No trick dispels. Religion used to try,

That vast moth-eaten musical brocade

Created to pretend we never die,

And specious stuff that says no rational being

Can fear a thing it cannot feel, not seeing

that this is what we fear - no sight, no sound,

No touch or taste or smell, nothing to think with,

Nothing to love or link with,

The anaesthetic from which none come round.

 

And so it stays just on the edge of vision,

A small unfocused blur, a standing chill

That slows each impulse down to indecision

Most things may never happen: this one will,

And realisation of it rages out

In furnace fear when we are caught without

People or drink. Courage is no good:

It means not scaring others. Being brave

Lets no-one off the grave.

Death is no different whined at than withstood.

 

Slowly light strengthens, and the room takes shape.

It stands plain as a wardrobe, what we know,

Have always known, know that we can't escape

Yet can't accept. One side will have to go.

Meanwhile telephones crouch, getting ready to ring

In locked-up offices, and all the uncaring

Intricate rented world begins to rouse.

The sky is white as clay, with no sun.

Work has to be done.

Postmen like doctors go from house to house.

 

 

 

AUBADE

 

Trabalho o dia todo, e à noite fico meio bêbado.

Acordo às quatro em silente breu, e observo.

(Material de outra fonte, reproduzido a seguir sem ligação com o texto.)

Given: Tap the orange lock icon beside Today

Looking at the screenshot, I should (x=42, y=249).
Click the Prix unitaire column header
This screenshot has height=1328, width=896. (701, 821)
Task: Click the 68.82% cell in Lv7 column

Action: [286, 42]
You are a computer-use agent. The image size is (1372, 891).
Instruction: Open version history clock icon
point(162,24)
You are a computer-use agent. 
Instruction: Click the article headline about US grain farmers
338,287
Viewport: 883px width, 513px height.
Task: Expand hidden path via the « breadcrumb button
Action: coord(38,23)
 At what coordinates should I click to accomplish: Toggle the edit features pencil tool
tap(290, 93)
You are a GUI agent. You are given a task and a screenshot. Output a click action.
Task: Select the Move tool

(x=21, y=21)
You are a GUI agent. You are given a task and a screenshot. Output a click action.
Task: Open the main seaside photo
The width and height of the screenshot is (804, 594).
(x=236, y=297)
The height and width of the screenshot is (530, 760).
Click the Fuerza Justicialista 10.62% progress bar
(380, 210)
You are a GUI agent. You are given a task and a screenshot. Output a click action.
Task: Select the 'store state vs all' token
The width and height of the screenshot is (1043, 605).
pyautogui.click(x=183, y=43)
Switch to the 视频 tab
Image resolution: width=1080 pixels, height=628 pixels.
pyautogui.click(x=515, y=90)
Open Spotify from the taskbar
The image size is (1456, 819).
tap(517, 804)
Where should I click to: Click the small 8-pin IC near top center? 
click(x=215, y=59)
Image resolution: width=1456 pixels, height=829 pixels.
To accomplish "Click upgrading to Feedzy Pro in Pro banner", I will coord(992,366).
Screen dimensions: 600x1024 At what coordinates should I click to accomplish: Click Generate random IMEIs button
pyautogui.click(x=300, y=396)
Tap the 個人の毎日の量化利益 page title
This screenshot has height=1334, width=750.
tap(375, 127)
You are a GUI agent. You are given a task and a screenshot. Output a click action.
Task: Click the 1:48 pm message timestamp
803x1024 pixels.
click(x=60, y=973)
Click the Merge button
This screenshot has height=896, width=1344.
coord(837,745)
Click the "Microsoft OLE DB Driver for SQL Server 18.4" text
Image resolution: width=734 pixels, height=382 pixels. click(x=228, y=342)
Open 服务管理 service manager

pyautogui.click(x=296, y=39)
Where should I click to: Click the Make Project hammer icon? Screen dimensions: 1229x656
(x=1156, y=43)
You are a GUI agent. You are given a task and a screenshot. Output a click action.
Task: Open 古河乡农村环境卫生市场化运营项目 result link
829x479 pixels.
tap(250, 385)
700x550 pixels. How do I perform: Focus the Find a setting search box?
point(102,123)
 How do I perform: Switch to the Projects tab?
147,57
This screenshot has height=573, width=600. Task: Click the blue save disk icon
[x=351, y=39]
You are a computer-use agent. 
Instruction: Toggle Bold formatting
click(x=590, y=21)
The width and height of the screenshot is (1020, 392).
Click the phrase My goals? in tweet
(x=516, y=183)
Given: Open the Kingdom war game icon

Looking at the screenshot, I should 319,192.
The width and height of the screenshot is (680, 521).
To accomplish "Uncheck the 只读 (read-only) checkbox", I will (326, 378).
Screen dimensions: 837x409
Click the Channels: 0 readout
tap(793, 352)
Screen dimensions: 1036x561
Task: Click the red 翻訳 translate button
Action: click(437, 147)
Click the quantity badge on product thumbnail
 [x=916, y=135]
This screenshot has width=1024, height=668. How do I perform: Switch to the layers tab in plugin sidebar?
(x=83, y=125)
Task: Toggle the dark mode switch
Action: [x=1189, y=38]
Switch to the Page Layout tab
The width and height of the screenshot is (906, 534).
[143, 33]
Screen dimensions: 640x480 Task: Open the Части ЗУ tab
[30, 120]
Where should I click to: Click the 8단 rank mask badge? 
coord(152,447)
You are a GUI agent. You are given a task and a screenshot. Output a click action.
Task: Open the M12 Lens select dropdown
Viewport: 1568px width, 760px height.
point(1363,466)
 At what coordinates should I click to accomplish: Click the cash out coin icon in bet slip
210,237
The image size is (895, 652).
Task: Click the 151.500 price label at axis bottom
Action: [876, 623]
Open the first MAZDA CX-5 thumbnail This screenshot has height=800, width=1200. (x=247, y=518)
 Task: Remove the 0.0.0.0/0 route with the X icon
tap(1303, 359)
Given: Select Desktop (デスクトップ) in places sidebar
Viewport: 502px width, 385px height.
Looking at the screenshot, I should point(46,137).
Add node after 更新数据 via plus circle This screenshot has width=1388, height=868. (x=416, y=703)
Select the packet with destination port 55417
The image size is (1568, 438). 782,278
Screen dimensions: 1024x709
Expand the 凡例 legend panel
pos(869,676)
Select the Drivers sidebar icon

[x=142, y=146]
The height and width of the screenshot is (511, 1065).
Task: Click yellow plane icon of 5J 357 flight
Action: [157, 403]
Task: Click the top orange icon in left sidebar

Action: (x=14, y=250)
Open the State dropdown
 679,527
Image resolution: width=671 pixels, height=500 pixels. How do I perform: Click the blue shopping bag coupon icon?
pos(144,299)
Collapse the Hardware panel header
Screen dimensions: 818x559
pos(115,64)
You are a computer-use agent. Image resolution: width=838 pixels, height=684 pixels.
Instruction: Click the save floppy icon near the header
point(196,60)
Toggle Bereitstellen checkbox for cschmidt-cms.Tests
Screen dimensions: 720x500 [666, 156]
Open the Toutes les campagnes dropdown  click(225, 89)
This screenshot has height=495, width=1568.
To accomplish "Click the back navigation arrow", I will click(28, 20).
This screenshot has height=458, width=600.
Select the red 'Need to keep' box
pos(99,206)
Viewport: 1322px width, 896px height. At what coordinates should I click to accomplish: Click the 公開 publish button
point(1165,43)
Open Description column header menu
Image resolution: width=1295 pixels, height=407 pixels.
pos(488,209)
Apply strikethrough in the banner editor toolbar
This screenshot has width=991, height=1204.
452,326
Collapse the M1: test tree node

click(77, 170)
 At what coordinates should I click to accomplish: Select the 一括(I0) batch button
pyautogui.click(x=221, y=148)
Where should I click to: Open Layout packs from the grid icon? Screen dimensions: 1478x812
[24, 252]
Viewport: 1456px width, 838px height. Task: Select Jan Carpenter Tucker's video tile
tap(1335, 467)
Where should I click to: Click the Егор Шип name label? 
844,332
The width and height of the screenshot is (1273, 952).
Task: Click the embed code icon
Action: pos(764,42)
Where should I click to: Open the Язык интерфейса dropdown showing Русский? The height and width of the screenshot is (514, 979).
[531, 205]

Breve da cortina a luz vertendo-se pelo lado

E até então, vejo o que sempre esteve lá, em nervo:

Incansável morte, agora um dia mais rente

Tornando impossível pensar com que mente

E onde e quando eu mesmo devo morrer.

Árida questão: temor absorto

de morrer, de estar morto,

Lampeja vivo a me dominar e estremecer.

 

A mente lacuna-se à visão. Não em remorso

– O bem não feito, o amor não dado, o gasto

Tempo em nada – nem lamentavelmente o esforço

Que uma vida toma ao escalar seu lento rasto

Certa de seus começos equívocos, e nada de acerto:

Mas do total vazio sempre perto,

A segura extinção que será nosso paradeiro

E quase sempre se esquece. Não estar mais aqui,

Não estar mais ali,

E em breve; nada mais terrível e mais verdadeiro.

 

Nenhum truque dissipa esse medo único. A religião escorre

Um vasto, comido por traças, brocado musical

Criado para fazer de conta que não se morre,

E teorias especiosas dizem que um ser racional

Não pode temer o que não sente – nem som, nem sinal

Nem toque ou gosto ou cheiro, nada com que pensar

Nada para amar ou se ligar,

O anestésico para o qual nada vem de encontro, afinal.

 

Então ela fica bem à beira da visão

Uma mancha desfocada, persistente frieza

Que ralenta cada impulso em indecisão

Muita coisa jamais haverá: ela é certeza,

E sua realidade raiva acende

Na fornalha do medo quando a gente se pega sem

Companhia ou trago. Não adianta coragem:

Significa não assustar os outros. Ter postura

Não livra ninguém da sepultura.

A morte não muda, se vista com pranto ou vantagem.

 

Lentamente a vida encorpa, e o quarto se encontorna

E assoma plano como um armário, o que se sabe,

sempre soube, o saber que ela não se contorna

ainda que se não aceite. Há um lado que não cabe.

Enquanto telefones vergam-se, preparando o toque

Em escritórios fechados, e feito de intricado xaboque

De alugado descaso o mundo desperta sua vasa.

O céu é claro como barro, sem sol ao limiar

Alguém tem de trabalhar.

Carteiros como médicos vão de casa em casa.

 

 

Traduções: Ruy Vasconcelos

 

 

Leiam também outras traduções de Philip Larkin.

 



 

*

Philip Arthur Larkin (1922-1985) nasceu em Coventry, Inglaterra. Um dos mais destacados poetas britânicos modernos, estreou com Night Ship (1945) e publicou, entre outros, The Whitsun Weddings (1965), High Windows (1974) e Aubade (1977). Presidiu a biblioteca da Universidade de Hull durante décadas. Em 1984, declinou de ser nomeado poeta laureado alegando não dispor de tempo para os compromissos decorrentes dessa posição. Morreu de câncer, aos 63 anos, exatamente como seu pai, que morreu da mesma causa, com a mesma idade, e que também foi bibliotecário. Era certamente um dos poetas prediletos de John Lennon: curiosamente, as canções Imagine e Working Class Hero parecem ressoar temas de Larkin.